Dear all, I ran into an inconsistency between fly...
# ask-the-community
l
Dear all, I ran into an inconsistency between flytectl and FlyteRemote which has been reported before. When trying to create a FlyteRemote with this config
admin:
endpoint: dns:///A.B.C.D:PPPPP
insecure: false
authType: Pkce
insecureSkipVerify: true
flytectl works just fine. But when I try to fetch an execution on a FlyteRemote with this code
project = "myproject"
domain = "development"
execution = "a5cphsfgc57nt6nxbknt"
flyte_config_file = "flyte.config.yaml"
remote = FlyteRemote(config=Config.auto(config_file=flyte_config_file))
flyte_workflow_execution = remote.fetch_execution(project=project, domain=domain, name=execution)
I get the following error
Copy code
Traceback (most recent call last):
  File "debug_remote.py", line 12, in <module>
    flyte_workflow_execution = remote.fetch_execution(project=project, domain=domain, name=execution)
  File "/opt/micromamba/envs/OHLI/lib/python3.8/site-packages/flytekit/remote/remote.py", line 353, in fetch_execution
    self.client.get_execution(
  File "/opt/micromamba/envs/OHLI/lib/python3.8/site-packages/flytekit/clients/friendly.py", line 582, in get_execution
    super(SynchronousFlyteClient, self).get_execution(
  File "/opt/micromamba/envs/OHLI/lib/python3.8/site-packages/flytekit/clients/raw.py", line 43, in handler
    return fn(*args, **kwargs)
  File "/opt/micromamba/envs/OHLI/lib/python3.8/site-packages/flytekit/clients/raw.py", line 651, in get_execution
    return self._stub.GetExecution(get_object_request, metadata=self._metadata)
  File "/opt/micromamba/envs/OHLI/lib/python3.8/site-packages/grpc/_channel.py", line 1030, in __call__
    return _end_unary_response_blocking(state, call, False, None)
  File "/opt/micromamba/envs/OHLI/lib/python3.8/site-packages/grpc/_channel.py", line 910, in _end_unary_response_blocking
    raise _InactiveRpcError(state)  # pytype: disable=not-instantiable
grpc._channel._InactiveRpcError: <_InactiveRpcError of RPC that terminated with:
        status = StatusCode.UNAVAILABLE
        details = "failed to connect to all addresses; last error: UNKNOWN: ipv4:A.B.C.D:PPPPP: Peer name A.B.C.D is not in peer certificate"

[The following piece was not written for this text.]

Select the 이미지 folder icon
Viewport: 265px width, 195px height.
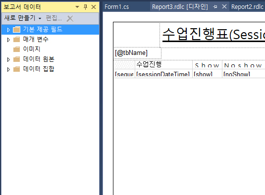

        debug_error_string = "UNKNOWN:failed to connect to all addresses; last error: UNKNOWN: ipv4:A.B.C.D:PPPPP: Peer name A.B.C.D is not in peer certificate {created_time:"2023-05-18T14:40:11.018710903+01:00", grpc_status:14}"
>
The cluster is running the flyte-binary Helm chart in version 1.3.0 and I tried flytekit 1.2.11, 1.3.0, and 1.6.1, all resulting in the same error message.
d
is
A.B.C.D
added as a Subject Alt Name in your cert?
l
Thanks for the hint, David. I haven't edited the cert. I thought, that is not needed since I skip the certificate verification with`insecureSkipVerify: true`But I will anyway try out adding the SAN and report back whether it works or not.

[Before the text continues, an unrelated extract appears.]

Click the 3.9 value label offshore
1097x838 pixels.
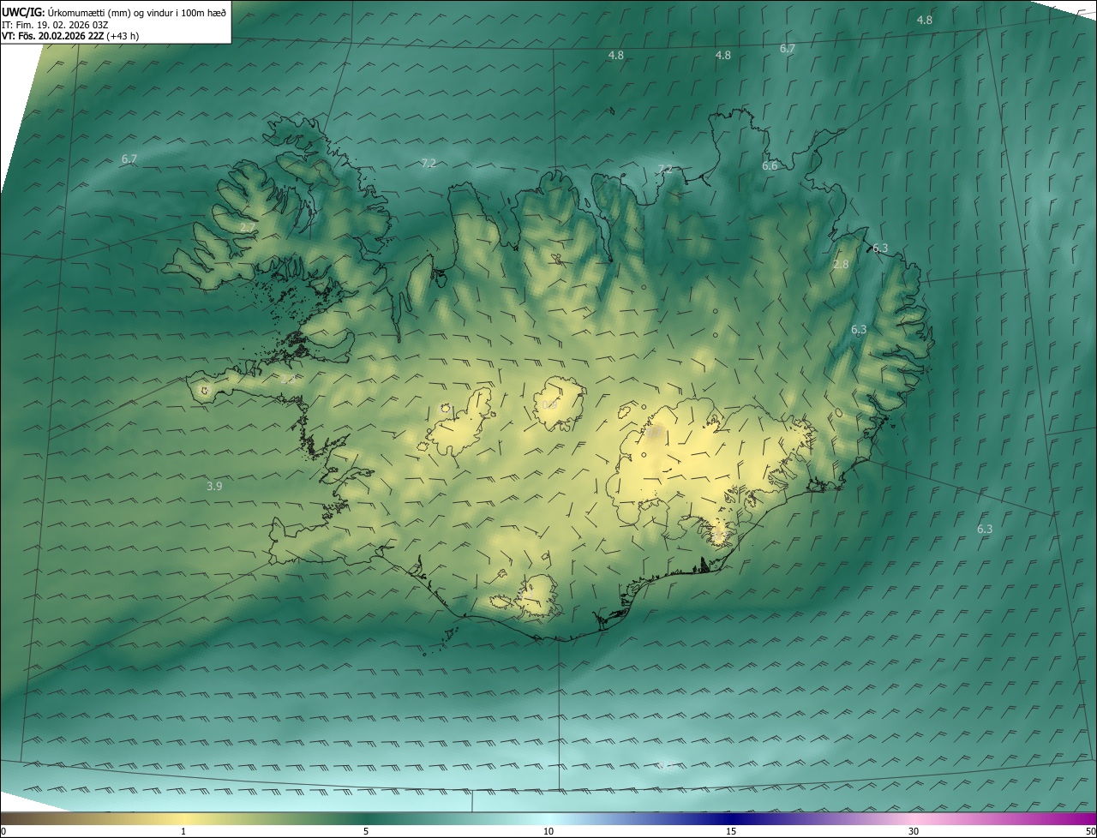coord(214,486)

So, I configured TLS for my Flyte endpoint which works all fine in the browser and with flytectl. However,
flytekit.FlyteRemote
(the debug script from my first post) still fails. Now, with this error
Copy code
{"asctime": "2023-05-23 09:38:41,298", "name": "flytekit", "levelname": "WARNING", "message": "FlyteSchema is deprecated, use Structured Dataset instead."}
WARNING:root:KeyRing not available, tokens will not be cached. Error: No recommended backend was available. Install a recommended 3rd party backend package; or, install the keyrings.alt package if you want to use the non-recommended backends. See <https://pypi.org/project/keyring> for details.

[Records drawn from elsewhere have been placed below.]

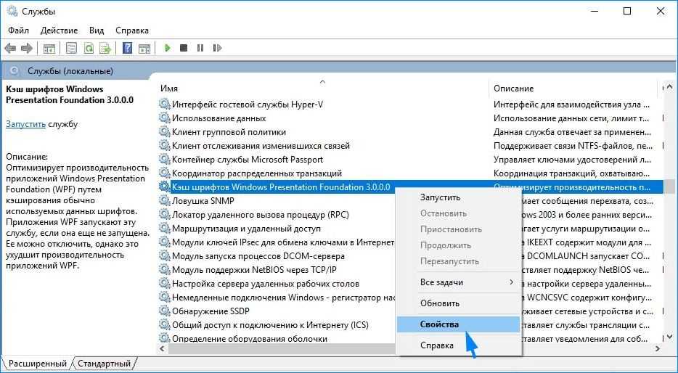The image size is (678, 373).
Task: Switch to the 'Стандартный' tab
Action: 104,364
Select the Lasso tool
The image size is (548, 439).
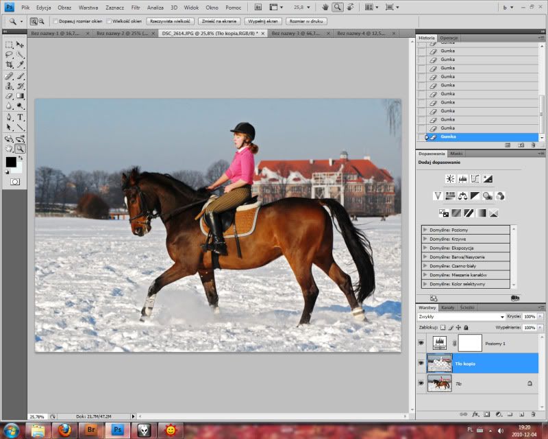click(9, 54)
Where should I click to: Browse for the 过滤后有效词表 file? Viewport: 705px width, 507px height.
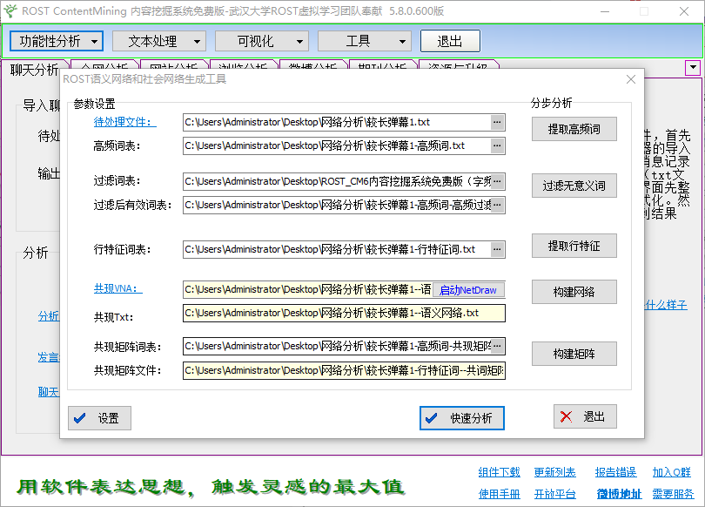pos(498,205)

E0523 09:38:42.232413831    4238 <http://ssl_transport_security.cc:1495]|ssl_transport_security.cc:1495]> Handshake failed with fatal error SSL_ERROR_SSL: error:1000007d:SSL routines:OPENSSL_internal:CERTIFICATE_VERIFY_FAILED.
Traceback (most recent call last):
  File "/opt/micromamba/envs/OHLI/lib/python3.8/site-packages/grpc/_interceptor.py", line 241, in continuation
    response, call = self._thunk(new_method).with_call(
  File "/opt/micromamba/envs/OHLI/lib/python3.8/site-packages/grpc/_interceptor.py", line 266, in with_call
    return self._with_call(request,
  File "/opt/micromamba/envs/OHLI/lib/python3.8/site-packages/grpc/_interceptor.py", line 257, in _with_call
    return call.result(), call
  File "/opt/micromamba/envs/OHLI/lib/python3.8/site-packages/grpc/_channel.py", line 343, in result
    raise self
  File "/opt/micromamba/envs/OHLI/lib/python3.8/site-packages/grpc/_interceptor.py", line 241, in continuation
    response, call = self._thunk(new_method).with_call(
  File "/opt/micromamba/envs/OHLI/lib/python3.8/site-packages/grpc/_channel.py", line 957, in with_call
    return _end_unary_response_blocking(state, call, True, None)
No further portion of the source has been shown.